> [The problem]:
Below are some records. Write out the lines from the one containing "Image resolution: width=1216" to the last line, word for word, leaving out pictures.

> [Data section]:

--- START ---

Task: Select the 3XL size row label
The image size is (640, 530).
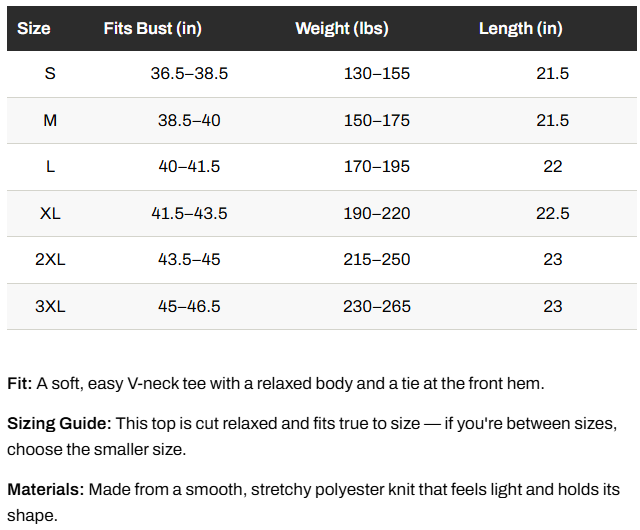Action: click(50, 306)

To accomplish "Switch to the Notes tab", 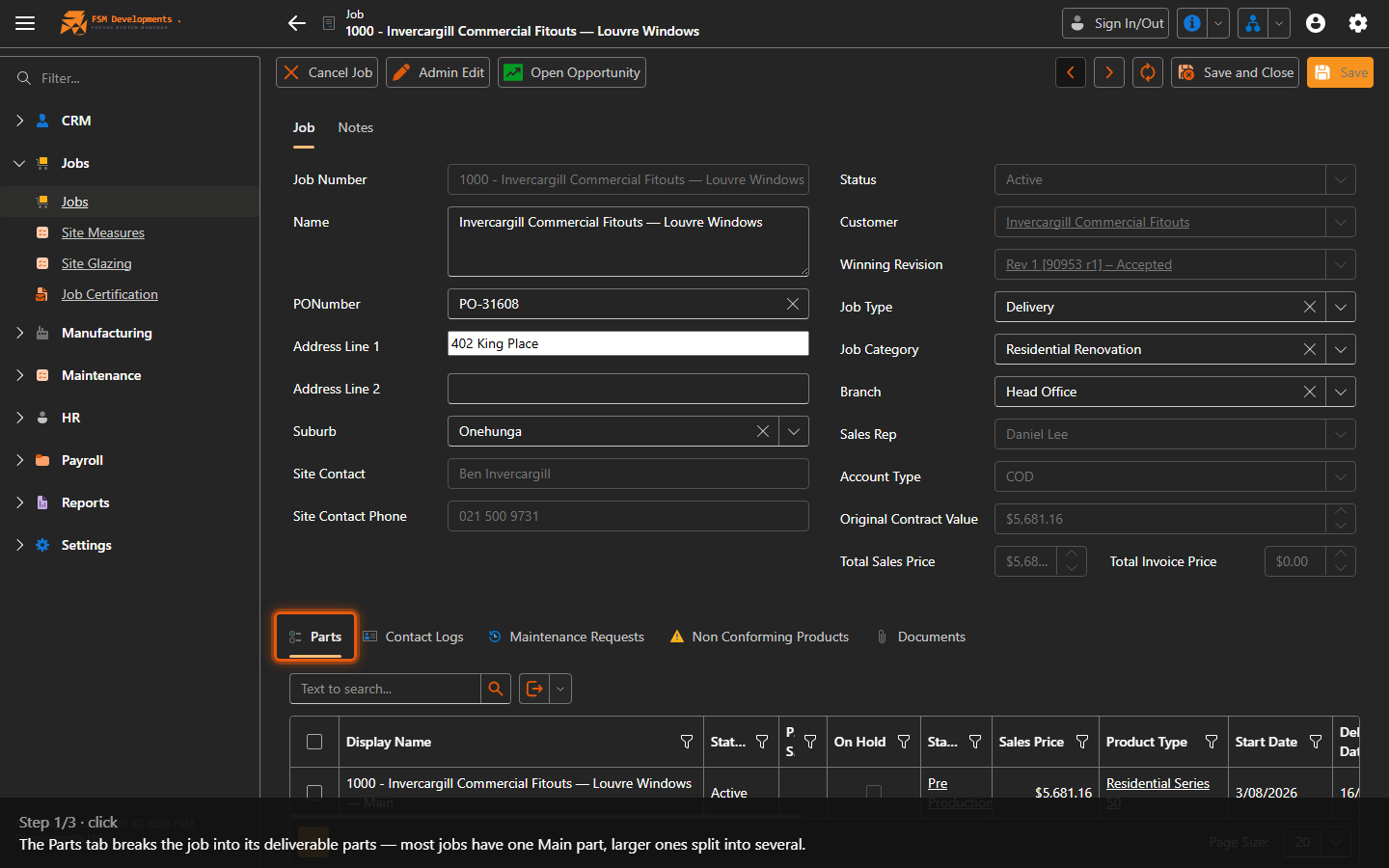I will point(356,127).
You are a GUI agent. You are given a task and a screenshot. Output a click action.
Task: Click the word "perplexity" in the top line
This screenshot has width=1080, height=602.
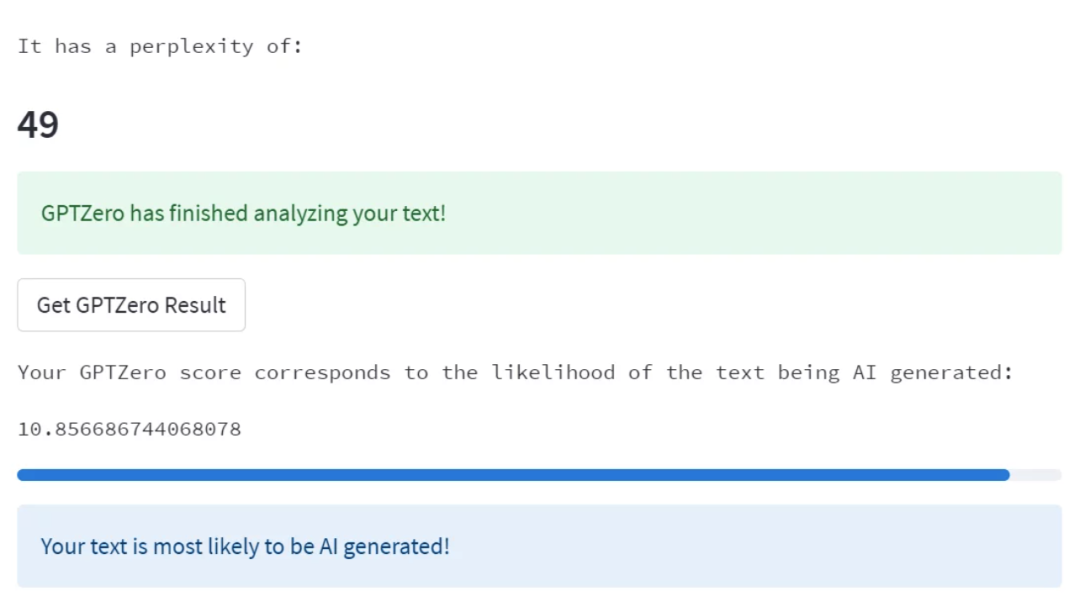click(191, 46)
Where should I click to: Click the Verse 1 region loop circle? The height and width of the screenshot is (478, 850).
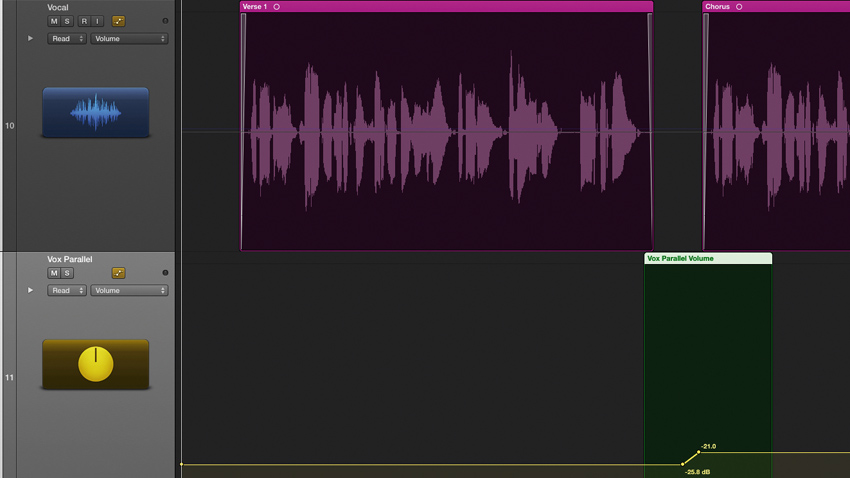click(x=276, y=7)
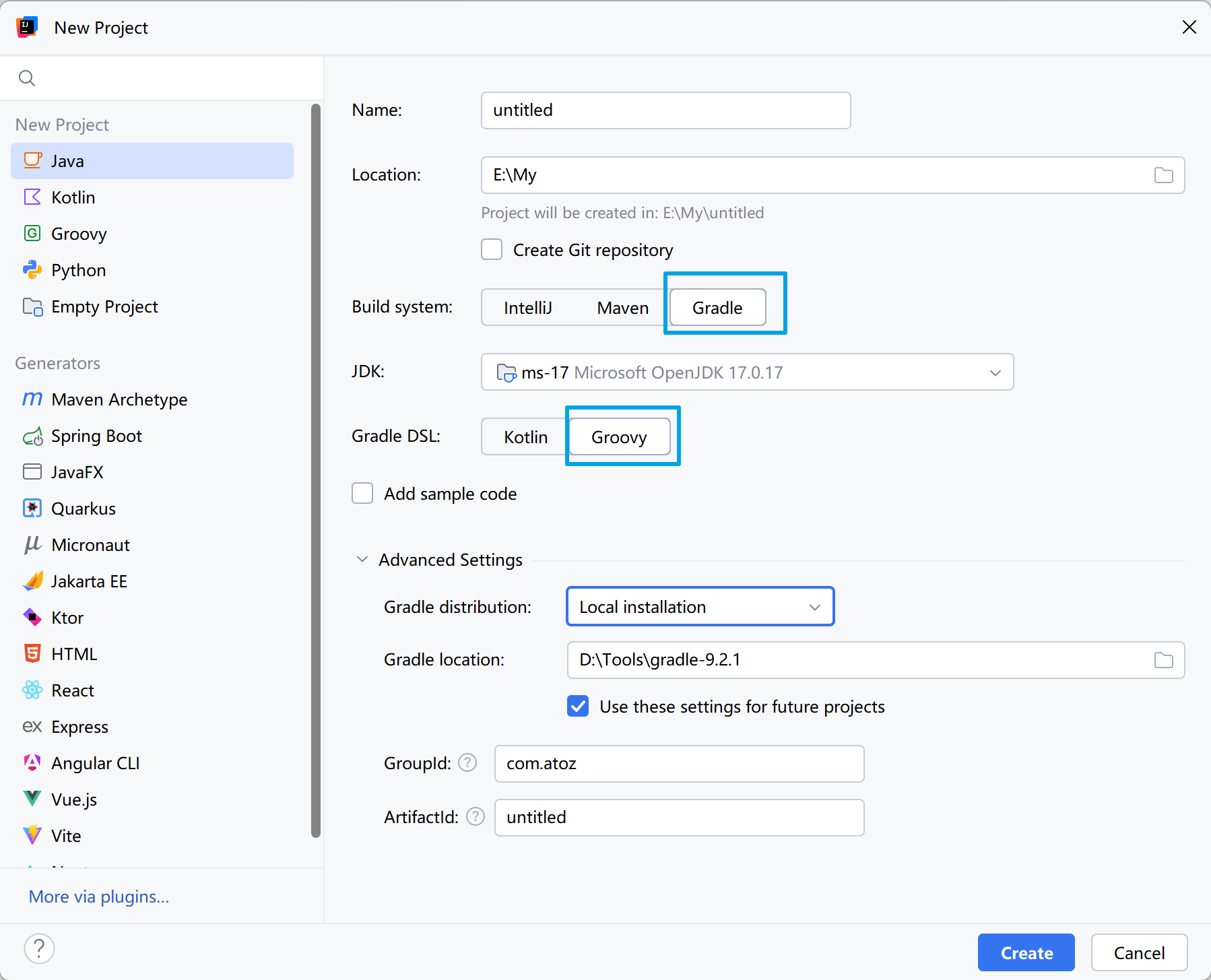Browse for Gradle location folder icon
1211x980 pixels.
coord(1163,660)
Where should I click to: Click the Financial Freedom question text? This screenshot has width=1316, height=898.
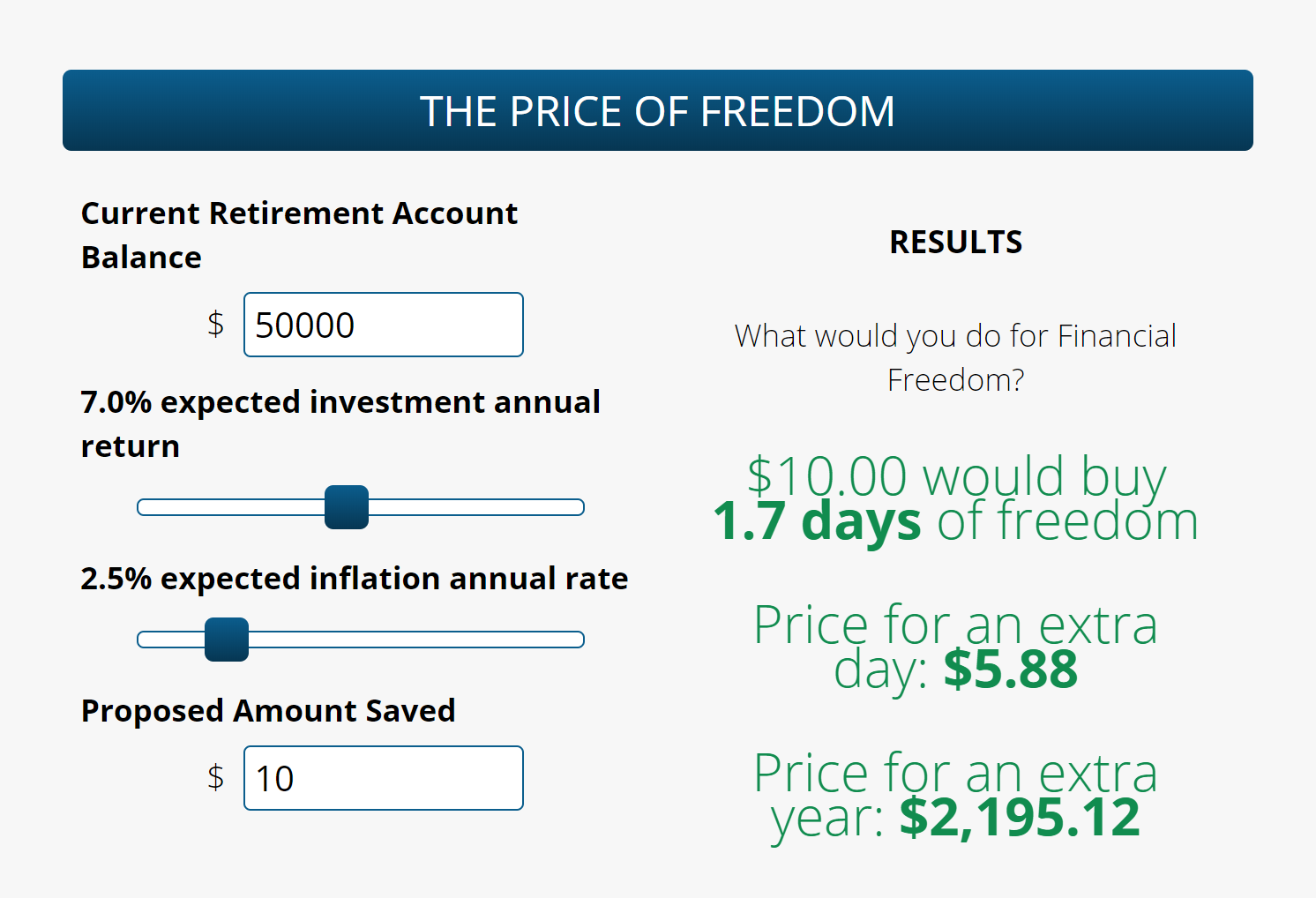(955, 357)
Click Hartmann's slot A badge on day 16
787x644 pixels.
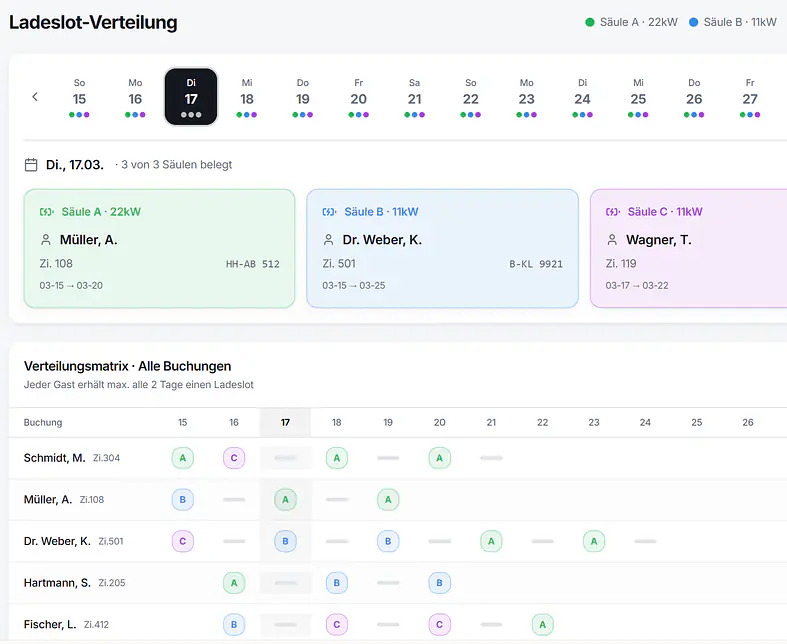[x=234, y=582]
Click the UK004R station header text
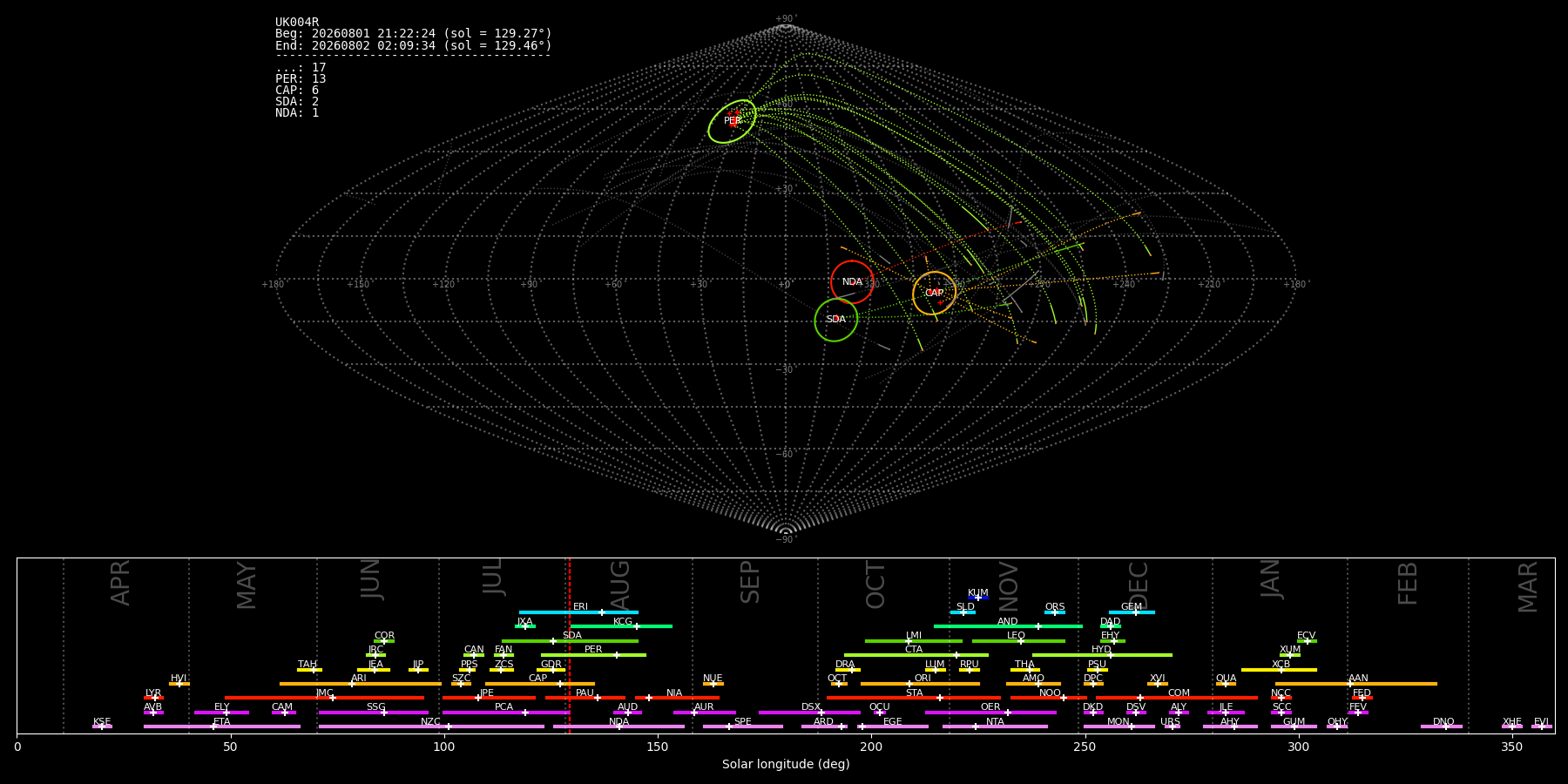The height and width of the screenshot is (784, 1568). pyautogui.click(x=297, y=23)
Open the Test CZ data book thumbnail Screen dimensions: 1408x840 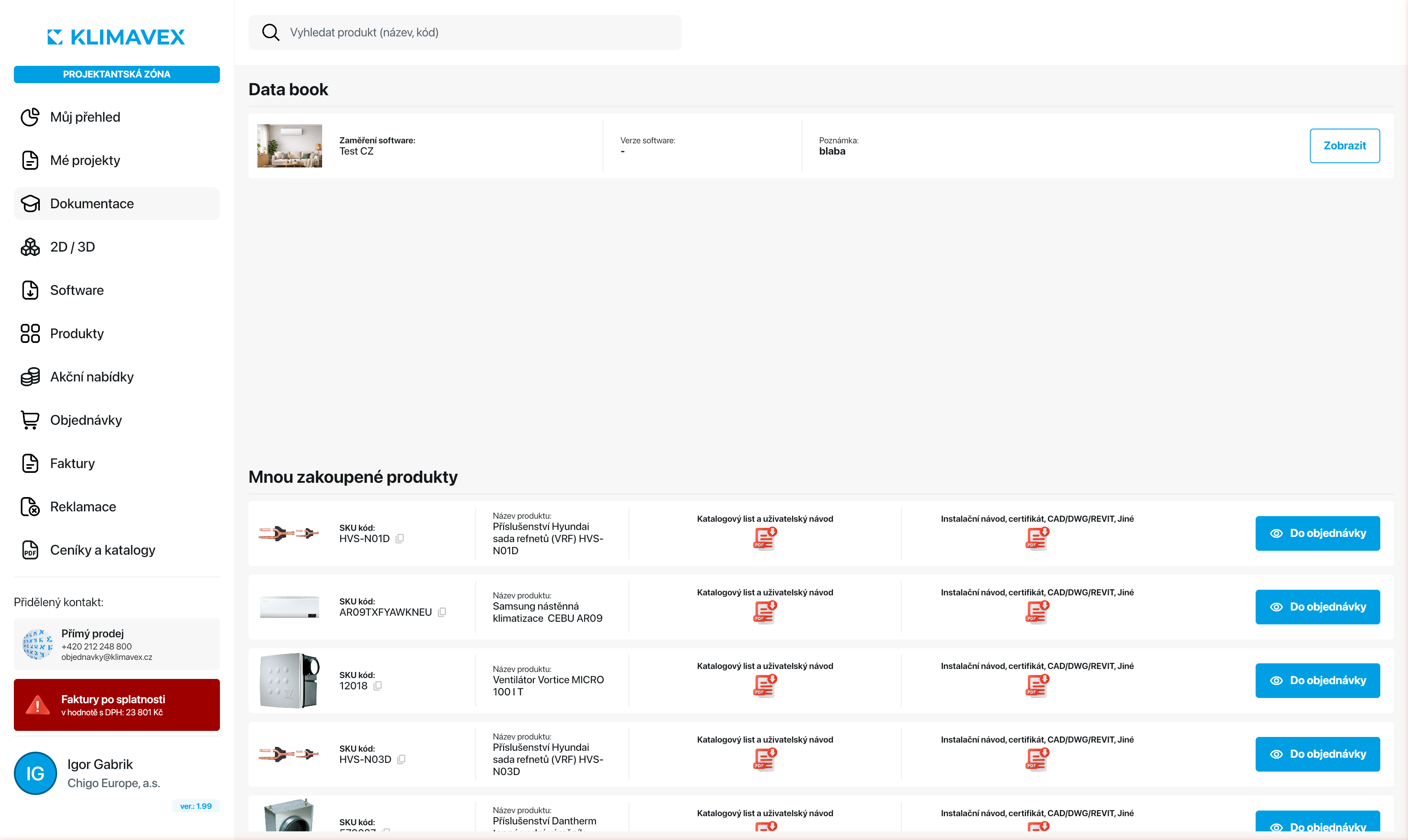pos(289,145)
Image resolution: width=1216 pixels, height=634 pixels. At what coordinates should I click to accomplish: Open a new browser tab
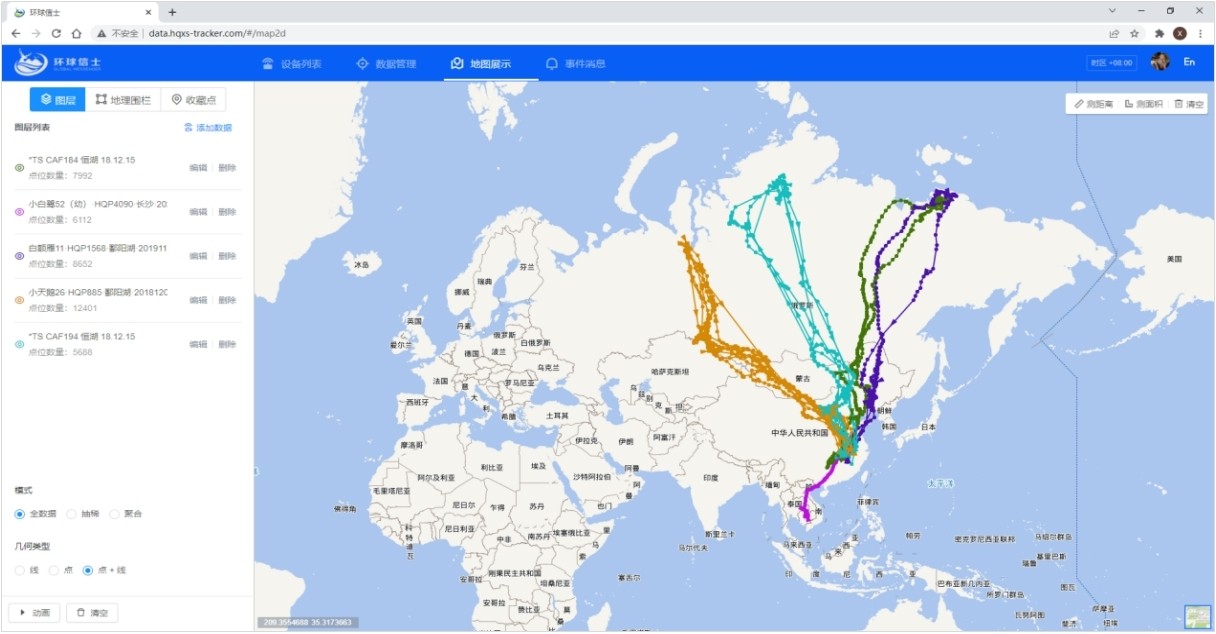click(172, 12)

--- END ---

> [Answer to the exercise]:
Image resolution: width=1216 pixels, height=634 pixels. At what coordinates should I click to accomplish: Open a new browser tab
click(172, 12)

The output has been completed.